◆ **Input**:
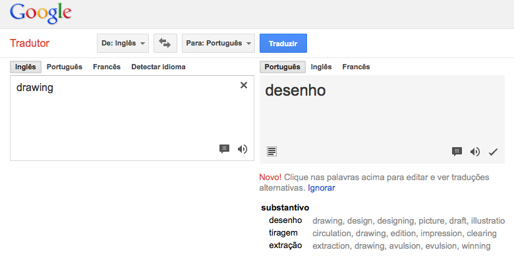Select Inglês as target language
Viewport: 514px width, 256px height.
pos(322,67)
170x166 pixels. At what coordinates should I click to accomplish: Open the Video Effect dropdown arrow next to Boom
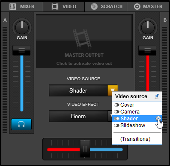[x=110, y=116]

◆ **Exercise description**: Your copy should hold only the lines from the one containing "170x166 pixels. At" through the last line of the listing, both included, retyped exactly and free of pictures.

◆ **Response to the task**:
170x166 pixels. At what coordinates should I click to accomplish: Open the Video Effect dropdown arrow next to Boom
[x=110, y=116]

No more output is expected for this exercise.